Extrait proposé –
----

Je me rappelle, j’étais très jeune, je n’étais pas loin du Louvre à Paris lorsque en 1789 le peuple parisien a occupé le  »Louvre » et a créé le premier musée public du monde. Ce fut un événement extraordinaire !

Nous sommes tous entrés dans ces salles somptueuses, luxueuses et, si dehors il régnait un bruit de guerre, à l’intérieur c’était le silence. Nous étions comme dans un rêve, dans un monde inconnu, nous n’osions pas faire le moindre bruit car chaque œuvre regardée témoignait de l’histoire du peuple français.

C’est à ce moment là que l’on entendit crier au dehors, liberté – égalité – fraternité !

Jusqu’à aujourd’hui, jai gardé ce souvenir d’une sorte de paradis et c’est pour cela que je défends avec mes modestes moyens le respect de l’art comme trésor éthique et humaniste.

Pour la première fois, les femmes et les hommes ont eu le plaisir d’être face à des œuvres qui leur appartenaient. Ils n’étaient plus exclus de la culture française. Ils ne se sentaient plus esclaves. Ce fut le début d’une identité culturelle nationale à laquelle nous tenons encore aujourd’hui.

En effet, l’art n’est pas un objet d’exportation, l’art représente l’esprit, l’individualité, le caractère de toute une communauté. L’art est un miroir qui nous permet aujourd’hui d’entrer dans notre histoire.

L’occupation du Château-Louvre, devenu Musée du Louvre, n’était pas un acte local. C’est devenu un symbole pour tous les pays du monde. C’est grâce à cet acte de courage et de sensibilité que l’on a compris que l’art représentait l’esprit d’une époque, d’un peuple.

Aujourd’hui avec la globalisation, avec un capitalisme requin, on est en train de démolir ce symbole d’une patrie, ce symbole d’une identité.

----

[Enregistrements extraits]
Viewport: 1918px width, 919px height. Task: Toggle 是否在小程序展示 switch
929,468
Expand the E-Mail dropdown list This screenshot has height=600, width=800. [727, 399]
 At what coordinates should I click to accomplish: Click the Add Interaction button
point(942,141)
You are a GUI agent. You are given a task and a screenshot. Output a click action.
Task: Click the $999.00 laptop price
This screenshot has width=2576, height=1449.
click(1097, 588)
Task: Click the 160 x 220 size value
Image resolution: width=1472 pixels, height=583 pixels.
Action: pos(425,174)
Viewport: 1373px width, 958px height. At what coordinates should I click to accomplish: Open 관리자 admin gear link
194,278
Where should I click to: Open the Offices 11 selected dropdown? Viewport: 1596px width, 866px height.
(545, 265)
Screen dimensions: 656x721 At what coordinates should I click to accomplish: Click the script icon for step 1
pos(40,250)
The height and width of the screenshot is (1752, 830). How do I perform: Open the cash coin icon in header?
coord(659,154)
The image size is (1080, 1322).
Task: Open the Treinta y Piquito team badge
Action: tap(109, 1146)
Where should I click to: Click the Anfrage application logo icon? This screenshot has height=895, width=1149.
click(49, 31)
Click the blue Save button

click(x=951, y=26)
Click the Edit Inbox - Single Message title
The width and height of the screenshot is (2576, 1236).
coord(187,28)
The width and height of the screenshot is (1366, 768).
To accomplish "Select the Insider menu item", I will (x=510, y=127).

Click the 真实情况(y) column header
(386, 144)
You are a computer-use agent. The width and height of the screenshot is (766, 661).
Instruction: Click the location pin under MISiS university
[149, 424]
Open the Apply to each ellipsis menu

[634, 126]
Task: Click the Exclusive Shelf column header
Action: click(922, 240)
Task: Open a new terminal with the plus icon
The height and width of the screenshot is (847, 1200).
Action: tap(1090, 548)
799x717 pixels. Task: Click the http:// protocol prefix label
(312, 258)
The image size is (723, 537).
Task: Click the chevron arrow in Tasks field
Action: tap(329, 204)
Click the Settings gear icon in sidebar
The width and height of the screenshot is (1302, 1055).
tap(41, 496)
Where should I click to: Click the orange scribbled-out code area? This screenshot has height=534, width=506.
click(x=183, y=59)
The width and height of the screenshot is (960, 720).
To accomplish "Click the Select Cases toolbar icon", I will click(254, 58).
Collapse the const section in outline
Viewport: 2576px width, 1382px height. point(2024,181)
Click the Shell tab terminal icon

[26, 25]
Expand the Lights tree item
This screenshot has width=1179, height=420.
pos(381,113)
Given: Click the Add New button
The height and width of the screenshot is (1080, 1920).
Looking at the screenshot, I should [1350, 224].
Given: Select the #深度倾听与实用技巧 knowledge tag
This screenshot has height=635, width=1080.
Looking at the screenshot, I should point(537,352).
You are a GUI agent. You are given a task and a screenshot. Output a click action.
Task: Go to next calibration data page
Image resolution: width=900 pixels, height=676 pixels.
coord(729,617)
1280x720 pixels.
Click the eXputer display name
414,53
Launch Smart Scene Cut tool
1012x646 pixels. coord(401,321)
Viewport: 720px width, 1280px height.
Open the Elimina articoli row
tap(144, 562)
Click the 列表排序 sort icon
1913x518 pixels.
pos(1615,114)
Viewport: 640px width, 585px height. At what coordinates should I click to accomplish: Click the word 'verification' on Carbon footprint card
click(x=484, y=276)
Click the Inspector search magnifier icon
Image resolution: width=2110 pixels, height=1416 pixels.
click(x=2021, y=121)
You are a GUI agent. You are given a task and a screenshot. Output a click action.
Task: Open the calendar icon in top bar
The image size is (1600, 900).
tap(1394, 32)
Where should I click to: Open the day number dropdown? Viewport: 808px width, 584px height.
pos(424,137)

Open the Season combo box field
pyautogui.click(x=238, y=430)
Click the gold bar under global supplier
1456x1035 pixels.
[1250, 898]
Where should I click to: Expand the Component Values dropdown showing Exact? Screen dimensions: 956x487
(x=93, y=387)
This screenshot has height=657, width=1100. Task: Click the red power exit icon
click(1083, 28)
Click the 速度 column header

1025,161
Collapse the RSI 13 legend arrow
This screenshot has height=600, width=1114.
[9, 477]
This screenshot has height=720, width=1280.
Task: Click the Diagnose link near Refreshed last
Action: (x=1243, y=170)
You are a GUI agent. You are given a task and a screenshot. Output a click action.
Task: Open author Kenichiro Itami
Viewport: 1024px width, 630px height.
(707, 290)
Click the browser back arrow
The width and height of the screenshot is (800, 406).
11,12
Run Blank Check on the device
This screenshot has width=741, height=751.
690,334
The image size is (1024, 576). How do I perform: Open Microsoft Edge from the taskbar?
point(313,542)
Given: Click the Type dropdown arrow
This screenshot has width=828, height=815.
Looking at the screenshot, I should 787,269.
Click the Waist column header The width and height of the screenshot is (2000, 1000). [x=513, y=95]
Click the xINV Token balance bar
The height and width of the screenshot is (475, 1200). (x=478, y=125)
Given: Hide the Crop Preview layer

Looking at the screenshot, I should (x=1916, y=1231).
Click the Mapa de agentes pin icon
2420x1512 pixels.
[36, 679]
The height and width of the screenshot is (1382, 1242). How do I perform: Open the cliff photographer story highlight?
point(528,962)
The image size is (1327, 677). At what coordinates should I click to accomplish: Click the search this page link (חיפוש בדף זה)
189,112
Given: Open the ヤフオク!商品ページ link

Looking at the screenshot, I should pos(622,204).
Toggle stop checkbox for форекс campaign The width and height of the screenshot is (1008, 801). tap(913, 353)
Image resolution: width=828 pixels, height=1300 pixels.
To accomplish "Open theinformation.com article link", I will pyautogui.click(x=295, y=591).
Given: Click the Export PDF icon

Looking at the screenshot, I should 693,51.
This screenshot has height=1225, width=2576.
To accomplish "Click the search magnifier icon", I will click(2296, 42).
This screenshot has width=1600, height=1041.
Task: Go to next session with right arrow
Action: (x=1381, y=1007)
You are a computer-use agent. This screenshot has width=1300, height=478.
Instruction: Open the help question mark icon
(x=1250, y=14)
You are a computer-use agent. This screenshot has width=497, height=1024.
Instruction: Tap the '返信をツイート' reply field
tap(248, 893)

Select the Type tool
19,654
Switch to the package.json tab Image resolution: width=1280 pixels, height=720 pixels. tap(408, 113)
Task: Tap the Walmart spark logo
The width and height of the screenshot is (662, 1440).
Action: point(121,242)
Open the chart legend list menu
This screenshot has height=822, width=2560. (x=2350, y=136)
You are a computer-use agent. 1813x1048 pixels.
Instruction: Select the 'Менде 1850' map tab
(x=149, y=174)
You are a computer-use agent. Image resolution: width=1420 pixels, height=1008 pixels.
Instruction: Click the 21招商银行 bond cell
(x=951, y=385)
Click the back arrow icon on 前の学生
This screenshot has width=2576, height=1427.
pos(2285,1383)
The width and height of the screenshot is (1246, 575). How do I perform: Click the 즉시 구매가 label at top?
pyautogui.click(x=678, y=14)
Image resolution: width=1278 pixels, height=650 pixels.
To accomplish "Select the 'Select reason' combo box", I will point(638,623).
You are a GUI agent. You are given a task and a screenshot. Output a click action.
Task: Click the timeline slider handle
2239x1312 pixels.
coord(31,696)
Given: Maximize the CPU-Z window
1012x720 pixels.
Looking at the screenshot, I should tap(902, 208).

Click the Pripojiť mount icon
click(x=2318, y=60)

----

Objectifs –
1 - Dans les enregistrements, de la ligne qui contient « Collapse the RSI 13 legend arrow » jusqu'à celle qui contient « Action: (x=1243, y=170) », toutes deux comprises, remplacez « Collapse » par « Expand ». Recopiez ces lignes sans rien changer d'autre.
2 - Reprenez le texte sur l'ouverture du Louvre au peuple en 1789 à partir de l'endroit où il s'arrête.

Corrigé des exercices –
1 -
Expand the RSI 13 legend arrow
This screenshot has height=600, width=1114.
[9, 477]
This screenshot has height=720, width=1280.
Task: Click the Diagnose link near Refreshed last
Action: (x=1243, y=170)

2 -
Dans les ventes aux enchères, on vend les œuvres comme autrefois les esclaves, on les déplace n’importe comment, n’importe où. On a oublié que la lumière et la communauté dans laquelle l’artiste a créé font partie intégrante de son œuvre

Une œuvre de Delacroix se sent dépaysée à New York, à Tokyo ou à Dubaï.

Il est inadmissible que l’on traite l’art comme une marchandise, comme un objet de consommation, parce qu’encore une fois, ce n’est pas l’artiste qui est la source de l’œuvre, c’est la société, la région dans laquelle l’artiste a créé son œuvre.

J’ai lu dans les journaux suisses que la direction du Louvre voulait créer un Louvre à Dubaï, une ville où ses œuvres seraient malheureuses sans l’air de leur pays, sans rapport avec le regardeur. Il faut arrêter cet éclatement de l’art !

Que les citoyens de Dubaï viennent à Paris là où ces œuvres son nées, là où l’air, l’odeur et la musique sont en cohérence, ils en ont les moyens !.

Je supplie le ministre de la culture, Renaud Donnedieu de Vabres, d’empêcher cette émigration des oeuvres.

Je n’ai pas oublié que le Louvre, comme beaucoup d’autres musées en Europe, en possède qui ont été volées dans le passé. Je suis d’accord pour qu’on les rende à leur pays d’origine, à ceux auxquels elles appartiennent. Ce serait justice rendue et une aide active et spirituelle à ces pays.

Il y a assez d’oeuvres qui témoignent de notre culture dans les caves du Louvre pour remplacer celles qui ont envies de rentrer chez elles.

Aujourd’hui nous avons les moyens, le tourisme en témoigne, de nous déplacer, pas seulement pour la mer, le soleil ou le champagne, mais aussi pour la culture, l’identité du pays.

par Gottfried Honegger

le 22 janvier 2007

Légende : Gottfried Honegger, 2004 (crédit photo Philippe Chancel)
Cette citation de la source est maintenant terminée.